Camera obscura (plural camerae obscurae or camera obscuras, from Latin camera obscūra, “dark chamber”), also referred to as pinhole image, is the natural optical phenomenon that occurs when an image of a scene at the other side of a screen (or, for instance, a wall) is projected through a small hole in that screen as a reversed and inverted image (left to right and upside down) on a surface opposite to the opening. The surroundings of the projected image have to be relatively dark for the image to be clear, so many historical camera obscura experiments were performed in dark rooms.

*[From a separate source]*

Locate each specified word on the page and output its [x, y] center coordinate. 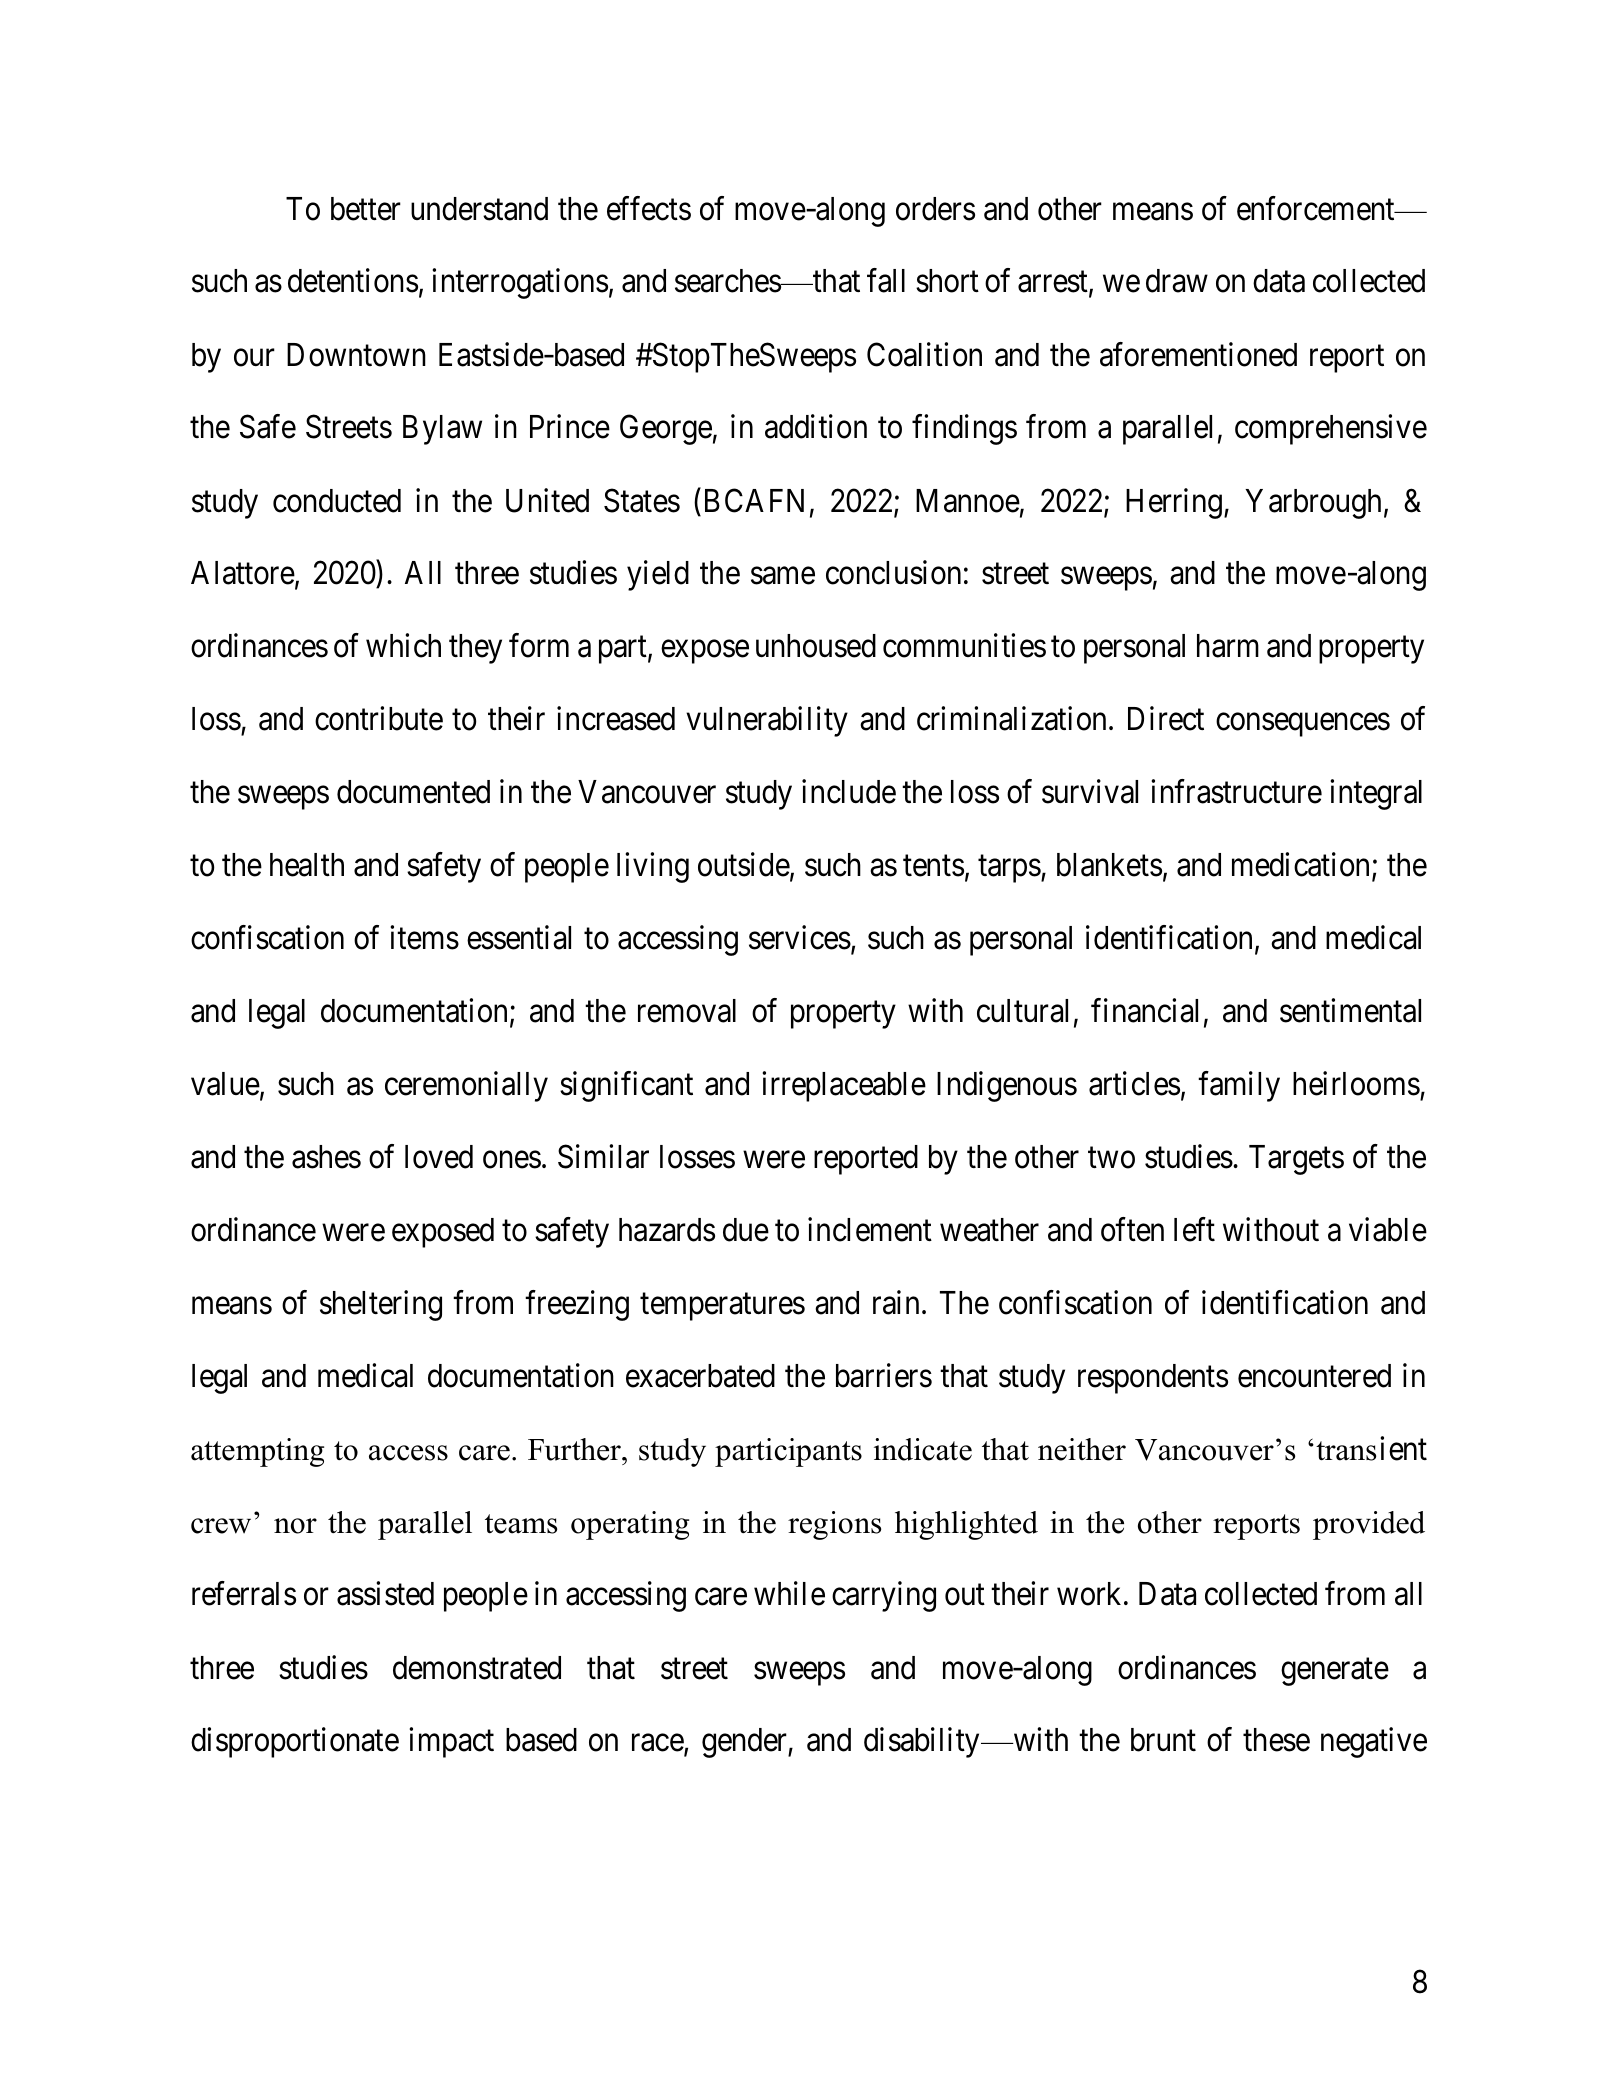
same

The term "camera obscura" also refers to constructions or devices that make use of the principle within a box, tent, or room. Camera obscuras with a lens in the opening have been used since the second half of the 16th century and became popular as an aid for drawing and painting. The camera obscura box was developed further into the photographic camera in the first half of the 19th century when camera obscura boxes were used to expose light-sensitive materials to the projected image.
The camera obscura was used as a means to study eclipses without the risk of damaging the eyes by looking into the sun directly. As a drawing aid, the camera obscura allowed tracing the projected image to produce a highly accurate representation, especially appreciated as an easy way to achieve a proper graphical perspective.
Before the term "camera obscura" was first used in 1604, many others are attested: "cubiculum obscurum", "cubiculum tenebricosum", "conclave obscurum" and "locus obscurus".A camera obscura device without a lens but with a very small hole is sometimes referred to as a "pinhole camera", although this more often refers to simple (home-made) lens-less cameras in which photographic film or photographic paper is used.